Londres ou la tentation du dumping réglementaire
Londres déroule le tapis rouge aux entreprises publiques étrangères. En décidant vendredi de créer un compartiment spécial sur le London Stock Exchange pour les entités cotées détenues par des Etats, les autorités britanniques ont clairement choisi leur camp : celui de l’attractivité de leur place financière.
Les nouvelles règles, moins protectrices pour les actionnaires, sont clairement destinées à attirer Saudi Aramco sur la cote londonienne. Le premier producteur de pétrole au monde prévoit d’introduire 5% de son capital en Bourse l’an prochain. Riyad espère valoriser sa compagnie nationale à plus de 2.000 milliards de dollars. Ce serait l’opération du siècle pour le marché des IPO, et un sacré vote de confiance dans le Royaume-Uni l’année même du Brexit. De quoi justifier aux yeux du régulateur boursier de petits arrangements avec le droit des actionnaires. Les lobbies de la City ont applaudi vendredi la décision des autorités, malgré les protestations des gestionnaires d’actifs.

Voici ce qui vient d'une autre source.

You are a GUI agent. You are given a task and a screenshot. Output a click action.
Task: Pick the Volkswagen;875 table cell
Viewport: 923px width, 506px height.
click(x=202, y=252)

La place financière londonienne est coutumière de ces pratiques. Elle avait ouvert grand les portes de son marché boursier aux entreprises russes et chinoises il y a quelques années. Ce pragmatisme réglementaire, qui a souvent fait défaut à ses concurrentes continentales, a grandement contribué au rayonnement de la City. Au sein de l’Union, les Britanniques ont su peser de tout leur poids pour infléchir les textes européens dans un sens favorable aux intérêts de leur système financier. Mais Londres perdra ce pouvoir d’influence après le Brexit, et pourrait alors céder à la tentation d’un dumping réglementaire en bonne et due forme pour préserver son attrait. C’est bien la crainte de ses partenaires européens. La décision de vendredi apportera de l’eau au moulin des partisans d’une ligne dure dans les négociations de sortie avec le Royaume-Uni.